What the task requires: Find each line in the records below that contains the word "size", and copy it out.

Task inputs:
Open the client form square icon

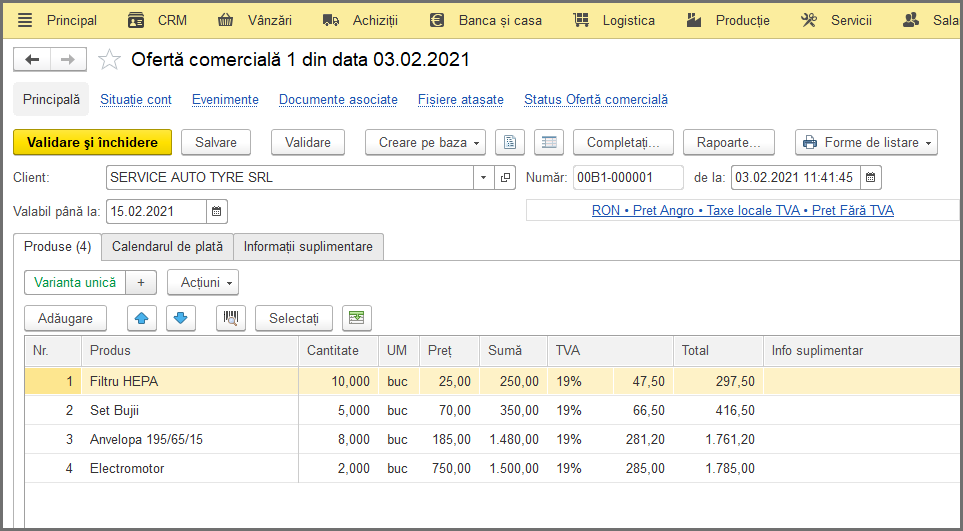coord(505,177)
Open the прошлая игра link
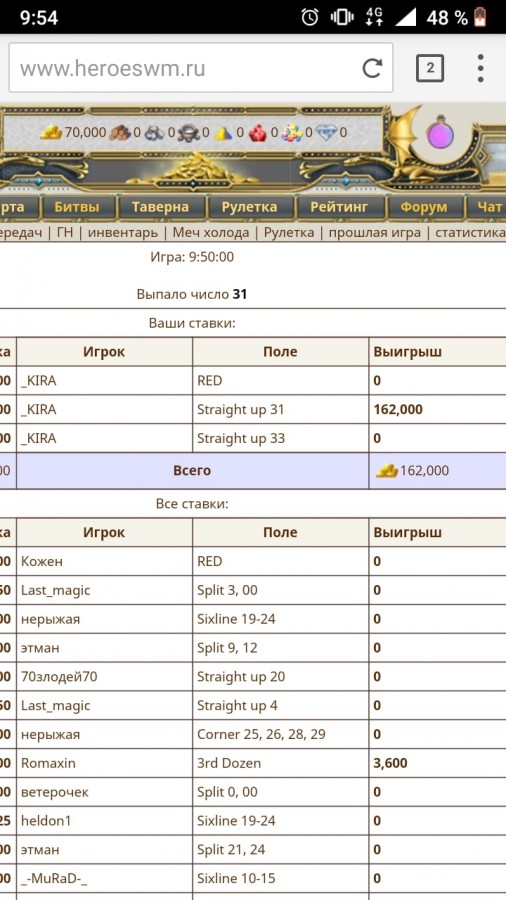The width and height of the screenshot is (506, 900). tap(375, 232)
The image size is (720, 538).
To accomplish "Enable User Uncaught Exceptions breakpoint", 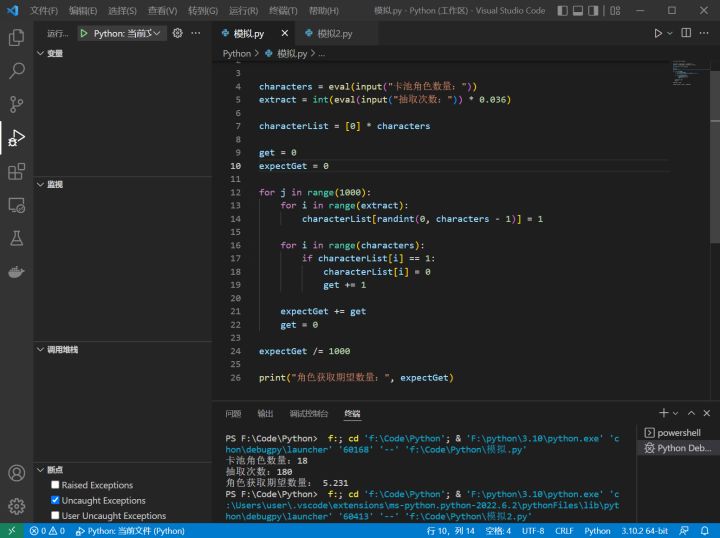I will (55, 515).
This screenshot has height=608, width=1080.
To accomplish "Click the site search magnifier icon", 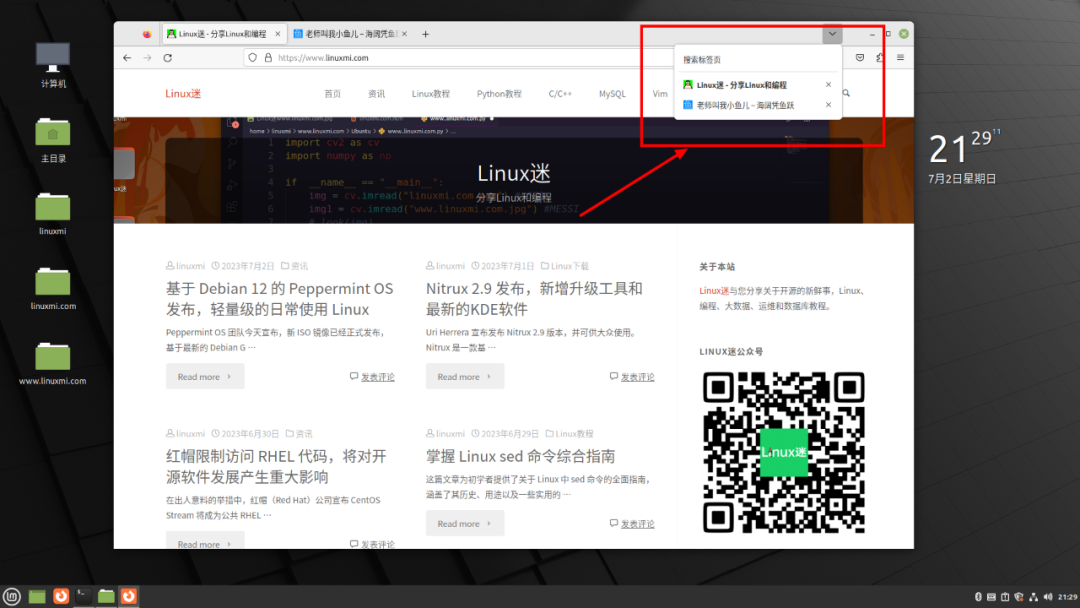I will pos(845,92).
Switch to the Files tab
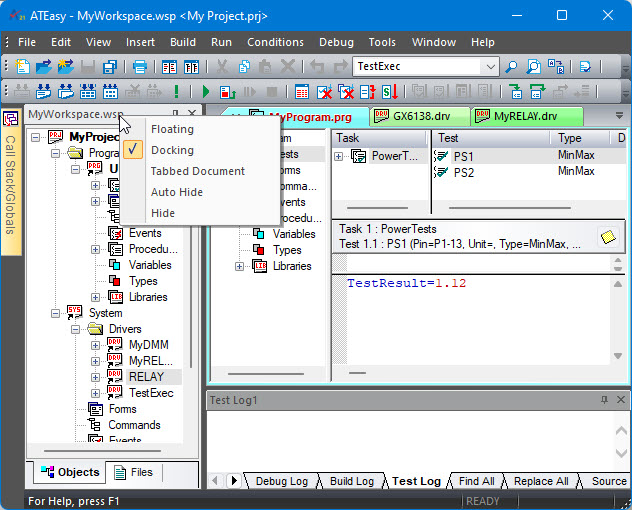Image resolution: width=632 pixels, height=510 pixels. 134,472
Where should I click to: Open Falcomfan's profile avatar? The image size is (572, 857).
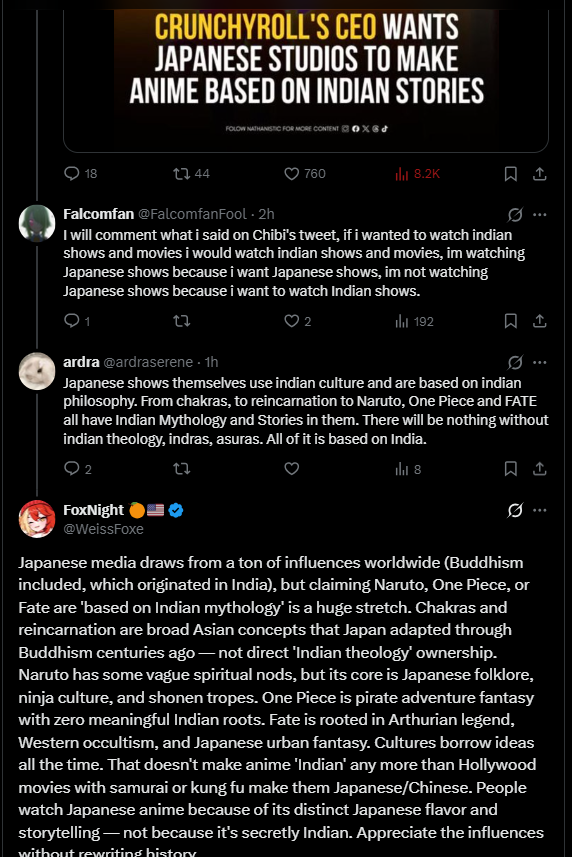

Expected answer:
The image size is (720, 538).
Where should I click to: Open Falcomfan's profile avatar? The image size is (572, 857).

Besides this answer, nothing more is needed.